The mean starting salary for graduates in the spring of 2004 was $36,280. Assume that the distribution of starting salaries follows the normal distribution with a standard deviation of $3,300. What percent of the graduates have starting salaries between $35,000 and $40,000?

a. 5225
b. .0041
c. .1251
d. None of the above

Copy and paste the question into Google and the answer is there. Looks like it will be d, but check it out yourself

Here is the math

(35,000<X<40,000)=P((35,000-36,280)/3,300<(X-36,280)/3,300<(40,000-36,280)/3,300)=P(-0.3879<Z<1.1273)
=P(Z<1.1273)-P(Z<-0.3879)=0.8702-0.3491= 0.5211

To find the percentage of graduates with starting salaries between $35,000 and $40,000, we need to calculate the z-scores for each salary and then use the standard normal distribution table.

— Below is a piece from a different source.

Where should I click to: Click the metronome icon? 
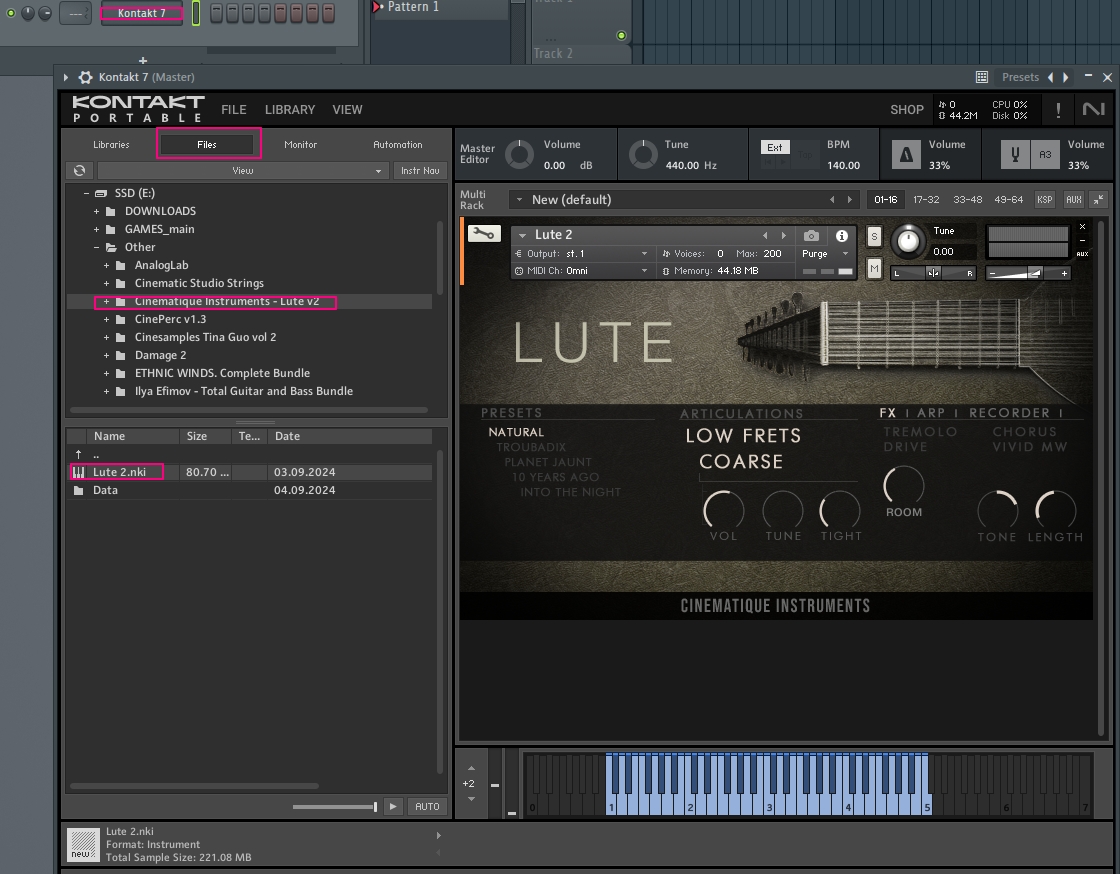pyautogui.click(x=907, y=155)
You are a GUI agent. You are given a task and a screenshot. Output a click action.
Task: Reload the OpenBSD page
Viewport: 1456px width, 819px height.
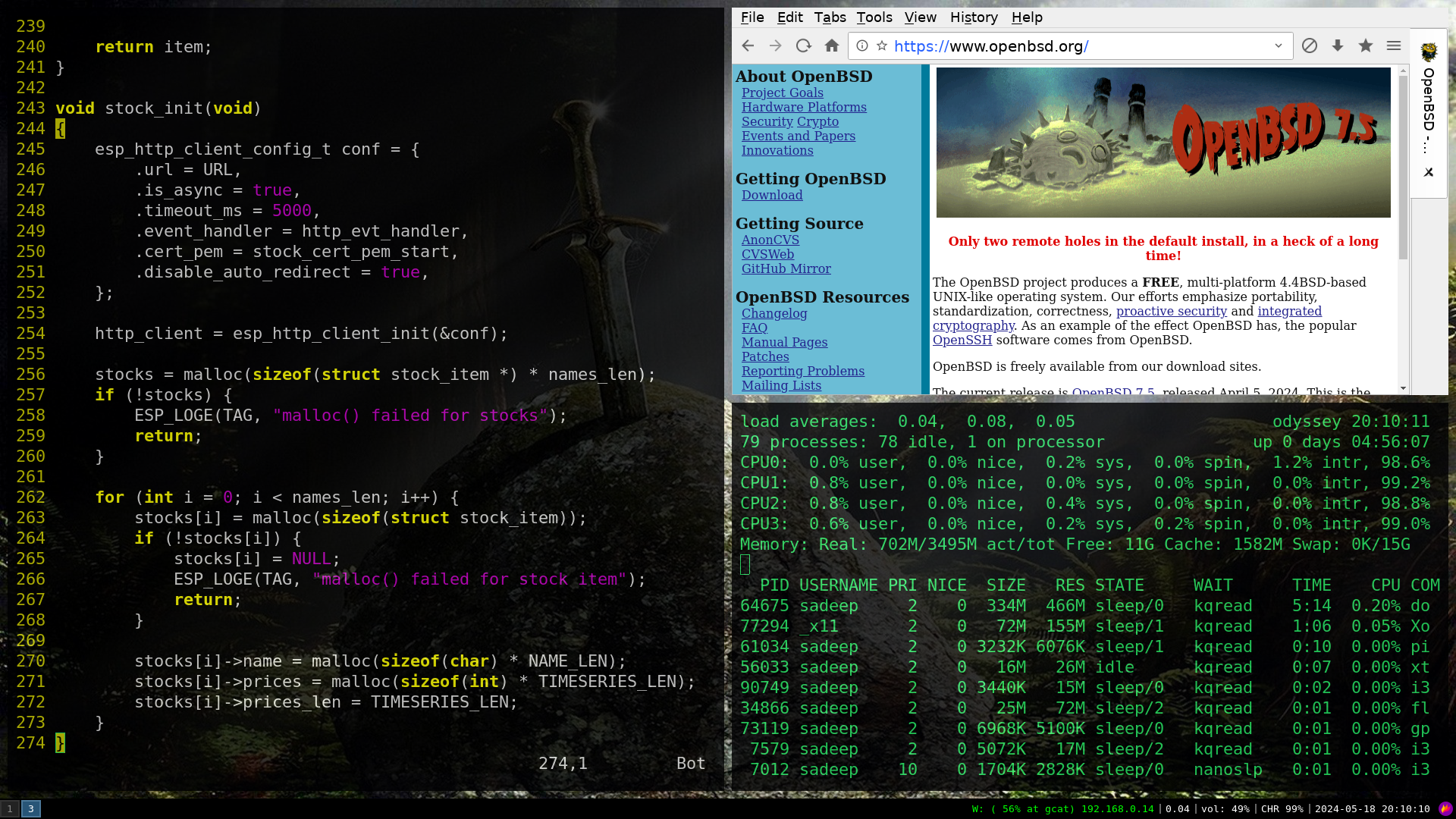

We can calculate the z-scores using the formula:

z = (x - μ) / σ

Where:
x = salary
μ = mean starting salary = $36,280
σ = standard deviation = $3,300

For $35,000:
z1 = (35,000 - 36,280) / 3,300

For $40,000:
z2 = (40,000 - 36,280) / 3,300

Calculating these values:
z1 = -0.3848
z2 = 1.1212

Now, we need to look up the respective z-scores in the standard normal distribution table.

Looking up the z1 value of -0.3848 in the table, we find the corresponding area under the curve is 0.3520.

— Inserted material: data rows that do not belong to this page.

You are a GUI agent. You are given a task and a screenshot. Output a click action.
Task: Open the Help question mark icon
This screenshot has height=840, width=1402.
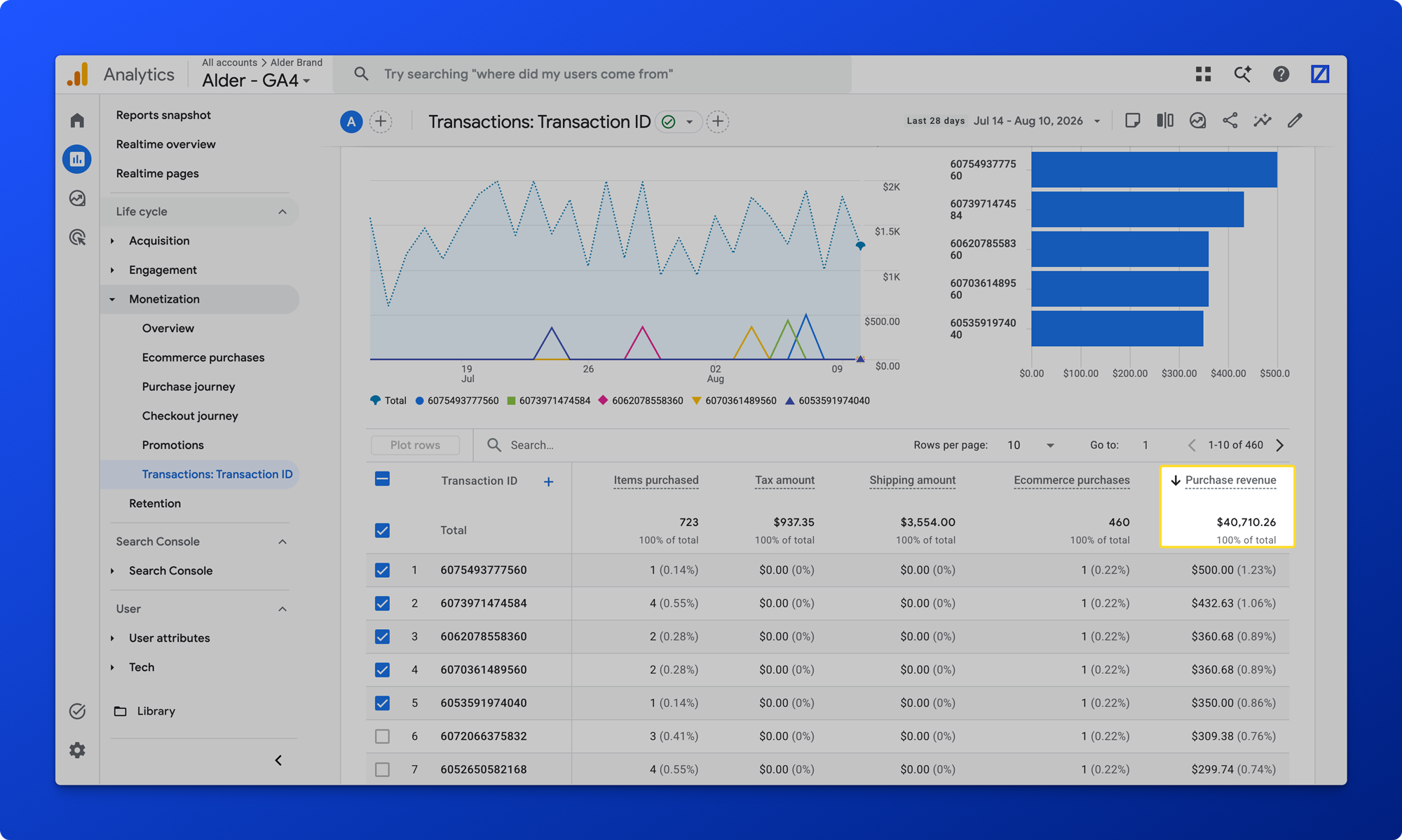(x=1281, y=74)
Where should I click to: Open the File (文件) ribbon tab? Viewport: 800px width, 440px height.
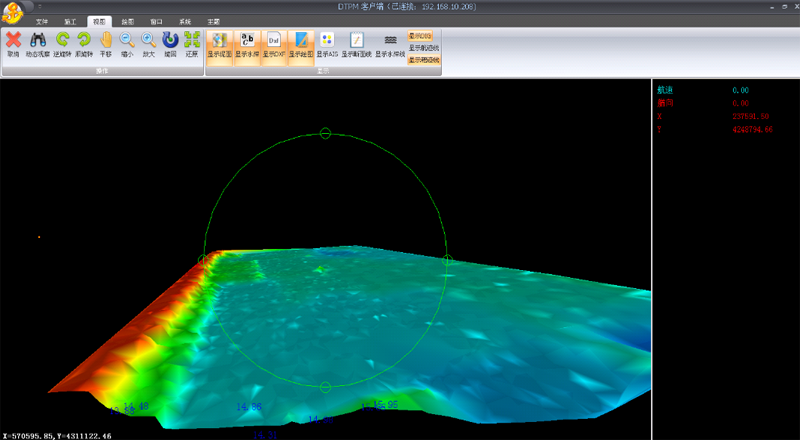41,21
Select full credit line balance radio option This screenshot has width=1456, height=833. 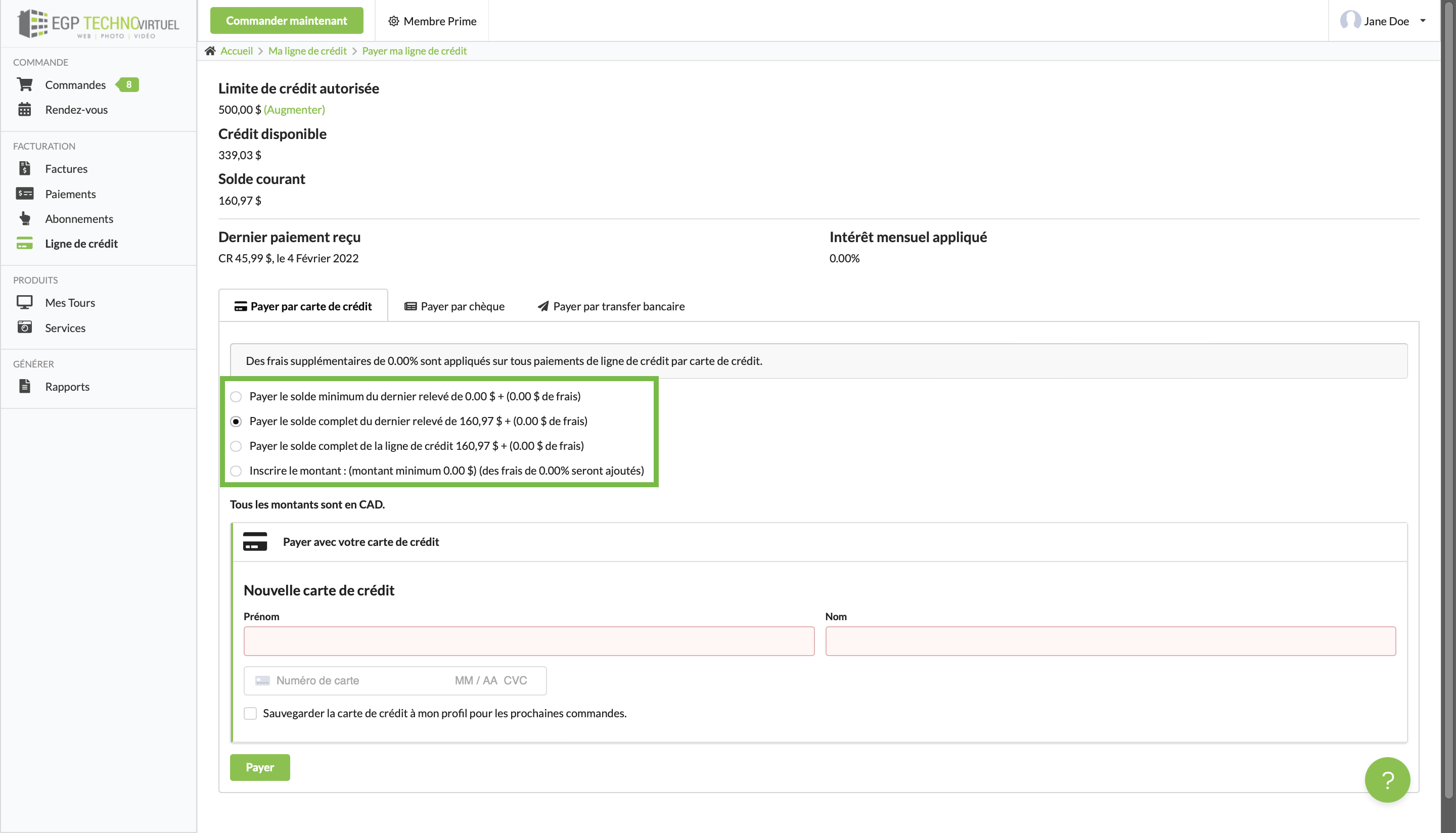pyautogui.click(x=236, y=446)
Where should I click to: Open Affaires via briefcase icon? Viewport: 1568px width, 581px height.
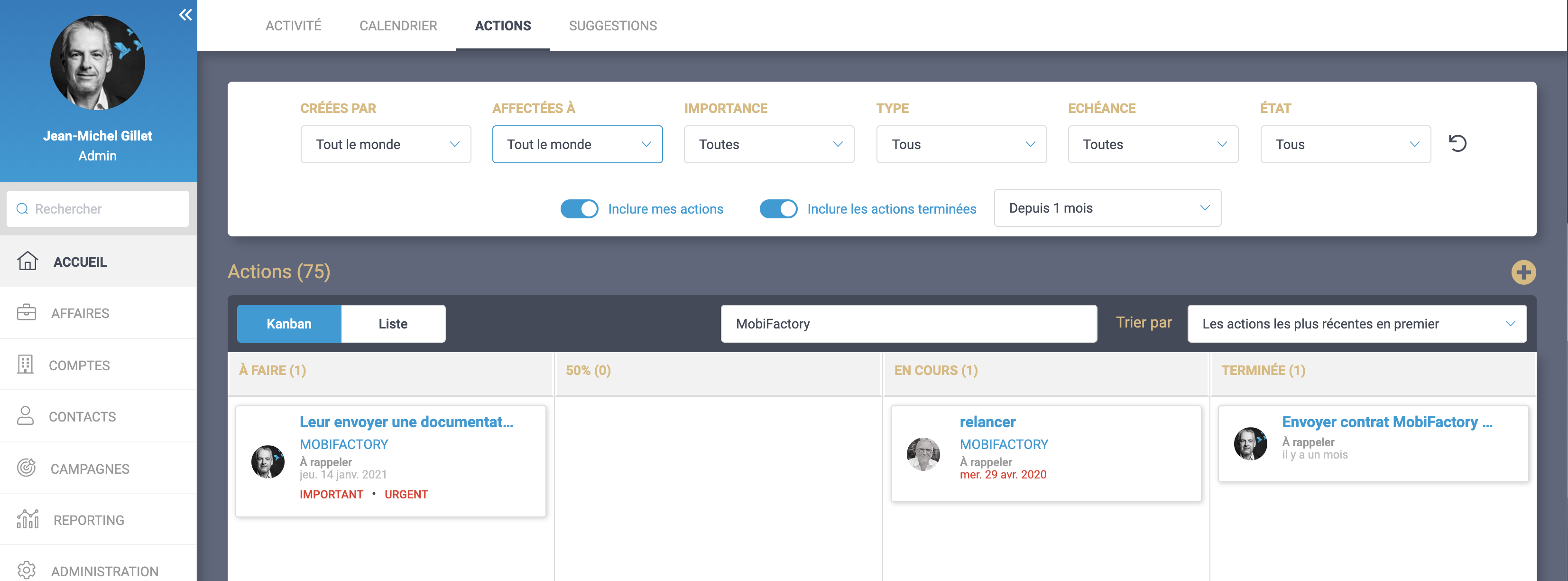coord(26,312)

Looking up the z2 value of 1.1212 in the table, we find the corresponding area under the curve is 0.8686.

To find the percentage between these two z-scores, we subtract the smaller area from the larger area and multiply by 100:

Percentage = (0.8686 - 0.3520) * 100 = 51.66%

Therefore, the correct answer is not given in the options (d. None of the above) as the percentage is not one of the provided choices. The percentage of graduates with starting salaries between $35,000 and $40,000 is approximately 51.66%.

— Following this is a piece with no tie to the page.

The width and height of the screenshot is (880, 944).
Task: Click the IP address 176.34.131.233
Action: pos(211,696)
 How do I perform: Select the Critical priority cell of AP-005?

To find the percent of graduates with starting salaries between $35,000 and $40,000, we need to calculate the z-scores for those values and use the z-table to find the corresponding percentiles.

First, let's calculate the z-scores:
Z1 = (X1 - mean) / standard deviation
Z2 = (X2 - mean) / standard deviation
where X1 is $35,000, X2 is $40,000, mean is $36,280, and standard deviation is $3,300.

Z1 = (35,000 - 36,280) / 3,300
Z2 = (40,000 - 36,280) / 3,300

Next, we need to use the z-table to find the percentiles corresponding to these z-scores.

Looking up the z-scores in the z-table, we find:
Z1 = -0.3909
Z2 = 1.1255

The z-table gives the area under the normal distribution curve to the left of a given z-score. Since we are interested in the area between Z1 and Z2, we calculate the area to the left of Z2 and subtract the area to the left of Z1.

Area between Z1 and Z2 = Area to the left of Z2 - Area to the left of Z1

From the z-table, we find the following values:
Area to the left of Z1 = 0.6480
Area to the left of Z2 = 0.8708

Area between Z1 and Z2 = 0.8708 - 0.6480 = 0.2228

Finally, we convert the decimal to a percentage:
0.2228 * 100 = 22.28%

So, the percent of graduates with starting salaries between $35,000 and $40,000 is approximately 22.28%.

None of the answer choices provided (a, b, c) matches the calculated value. Therefore, the correct answer is d) None of the above.